To fix - we need to lock current goroutine to OS thread during the PyGILState_Ensure/PyGILState_Release section.
Simply add runtime.LockOSThread() call before PyGILState_Ensure (1 place in bind/symbols.go)
and
runtime.UnlockOSThread() after every PyGILState_Release call (3 places in bind/symbols.go)
And now my test server is running fine, calling Python callback in the web handler :)

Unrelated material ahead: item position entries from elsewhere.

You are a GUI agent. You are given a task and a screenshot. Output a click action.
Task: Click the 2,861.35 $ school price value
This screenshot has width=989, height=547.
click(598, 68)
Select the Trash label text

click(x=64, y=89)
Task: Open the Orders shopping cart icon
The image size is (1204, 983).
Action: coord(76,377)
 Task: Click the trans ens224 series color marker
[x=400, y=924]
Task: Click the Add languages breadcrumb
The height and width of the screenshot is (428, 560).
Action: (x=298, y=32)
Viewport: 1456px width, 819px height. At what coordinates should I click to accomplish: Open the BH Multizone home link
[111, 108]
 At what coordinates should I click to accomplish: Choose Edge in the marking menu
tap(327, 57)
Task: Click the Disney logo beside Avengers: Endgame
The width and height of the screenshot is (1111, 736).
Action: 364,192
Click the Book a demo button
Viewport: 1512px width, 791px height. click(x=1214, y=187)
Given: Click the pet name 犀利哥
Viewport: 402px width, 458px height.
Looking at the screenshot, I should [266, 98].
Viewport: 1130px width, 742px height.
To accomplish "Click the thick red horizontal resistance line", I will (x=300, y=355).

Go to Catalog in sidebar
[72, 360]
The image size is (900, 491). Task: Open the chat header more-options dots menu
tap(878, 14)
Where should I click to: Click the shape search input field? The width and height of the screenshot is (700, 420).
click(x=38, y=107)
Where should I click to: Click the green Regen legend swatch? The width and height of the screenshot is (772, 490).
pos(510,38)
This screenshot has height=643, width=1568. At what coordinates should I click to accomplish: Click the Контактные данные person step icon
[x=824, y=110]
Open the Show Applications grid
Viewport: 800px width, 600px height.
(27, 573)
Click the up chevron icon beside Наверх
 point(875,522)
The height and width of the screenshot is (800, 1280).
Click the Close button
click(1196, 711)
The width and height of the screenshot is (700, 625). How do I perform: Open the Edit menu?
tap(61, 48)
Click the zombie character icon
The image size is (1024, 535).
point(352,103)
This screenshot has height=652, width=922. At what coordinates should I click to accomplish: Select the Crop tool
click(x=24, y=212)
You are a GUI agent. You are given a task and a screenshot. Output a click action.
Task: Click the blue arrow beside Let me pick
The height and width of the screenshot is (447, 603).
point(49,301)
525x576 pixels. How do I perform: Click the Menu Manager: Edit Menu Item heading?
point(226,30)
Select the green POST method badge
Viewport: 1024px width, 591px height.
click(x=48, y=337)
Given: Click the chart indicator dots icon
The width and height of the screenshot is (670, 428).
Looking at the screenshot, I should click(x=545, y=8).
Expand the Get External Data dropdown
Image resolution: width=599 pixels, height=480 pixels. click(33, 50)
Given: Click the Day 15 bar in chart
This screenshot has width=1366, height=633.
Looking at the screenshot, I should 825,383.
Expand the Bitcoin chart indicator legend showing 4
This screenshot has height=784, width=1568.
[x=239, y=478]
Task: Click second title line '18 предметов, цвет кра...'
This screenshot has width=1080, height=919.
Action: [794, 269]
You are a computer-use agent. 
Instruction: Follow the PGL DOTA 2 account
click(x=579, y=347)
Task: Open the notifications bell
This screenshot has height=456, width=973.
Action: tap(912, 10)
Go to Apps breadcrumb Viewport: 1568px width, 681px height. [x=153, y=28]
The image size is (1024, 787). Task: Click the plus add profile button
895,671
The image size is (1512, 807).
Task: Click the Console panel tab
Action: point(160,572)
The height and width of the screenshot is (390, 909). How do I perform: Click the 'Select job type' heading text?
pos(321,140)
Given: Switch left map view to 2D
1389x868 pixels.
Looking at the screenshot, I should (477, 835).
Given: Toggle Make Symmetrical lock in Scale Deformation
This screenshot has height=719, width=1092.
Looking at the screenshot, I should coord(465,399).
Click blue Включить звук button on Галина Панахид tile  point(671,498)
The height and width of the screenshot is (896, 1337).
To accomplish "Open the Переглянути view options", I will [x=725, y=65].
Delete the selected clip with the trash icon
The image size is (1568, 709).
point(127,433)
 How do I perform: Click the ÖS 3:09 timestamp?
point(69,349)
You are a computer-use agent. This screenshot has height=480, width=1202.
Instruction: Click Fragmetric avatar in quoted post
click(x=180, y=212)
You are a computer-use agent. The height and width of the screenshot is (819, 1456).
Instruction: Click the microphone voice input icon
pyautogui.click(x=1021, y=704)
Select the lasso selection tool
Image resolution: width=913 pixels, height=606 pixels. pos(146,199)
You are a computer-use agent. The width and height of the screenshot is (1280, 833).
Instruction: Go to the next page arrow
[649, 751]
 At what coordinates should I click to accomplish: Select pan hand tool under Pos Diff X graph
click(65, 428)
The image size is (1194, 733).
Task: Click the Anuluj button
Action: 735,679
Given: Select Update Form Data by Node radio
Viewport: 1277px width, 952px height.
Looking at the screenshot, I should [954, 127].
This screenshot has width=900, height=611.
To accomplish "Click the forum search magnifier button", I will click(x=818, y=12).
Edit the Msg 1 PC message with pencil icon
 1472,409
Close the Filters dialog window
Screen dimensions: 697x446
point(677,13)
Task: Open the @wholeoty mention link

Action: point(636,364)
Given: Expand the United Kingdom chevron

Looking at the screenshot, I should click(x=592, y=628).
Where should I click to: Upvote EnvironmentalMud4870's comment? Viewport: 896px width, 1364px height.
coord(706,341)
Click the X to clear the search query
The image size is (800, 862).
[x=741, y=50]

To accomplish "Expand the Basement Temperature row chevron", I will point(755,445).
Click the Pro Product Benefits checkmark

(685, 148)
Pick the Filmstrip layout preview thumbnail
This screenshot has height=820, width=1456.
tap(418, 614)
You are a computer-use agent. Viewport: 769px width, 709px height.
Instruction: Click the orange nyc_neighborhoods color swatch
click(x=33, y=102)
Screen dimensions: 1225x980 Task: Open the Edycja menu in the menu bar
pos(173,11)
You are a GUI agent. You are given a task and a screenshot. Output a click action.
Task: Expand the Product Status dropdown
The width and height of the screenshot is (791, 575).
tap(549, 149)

Feel free to add this to your branch and be brave to propose your PR for merge!
Have nice days guys!
Hi @nickeygit,
Yeah, I also found that I needed to pin the goroutines to OS threads, or else I would get really strange errors -- just like you're describing. I just think I forgot to add an update about this to my original post. 😅
With these two fixes, everything has been working fine on my end with no more issues for months! :)
I've encountered a new issue in which the application encounters a segmentation fault when calling the resolve callback function.
Sometimes, the segmentation fault occurs on this line:
if C.PyCallable_Check(_fun_arg) == 0 {
Other times, it doesn't occur until C.PyObject_CallObject(_fun_arg, _fcargs).
The issue is with the _fun_arg variable. The _fcargs is fine. I've inspected the callstack in GDB and whatnot, and when the segmentation fault occurs, it's because the _fun_arg is pointing to garbage, rather than the intended PyObject*.
At first, I thought it was perhaps because the callback was being executed before the original thread state was restored by
defer C.PyEval_RestoreThread(_saved_thread)
But I tried adding a sync.WaitGroup such that the callback cannot run until the C.PyEval_RestoreThread(_saved_thread) statement is restored, and the segmentation fault still occurs, with the _fun_arg pointing to garbage...
Has anybody else encountered this? Have you ever experienced this issue, @nickeygit?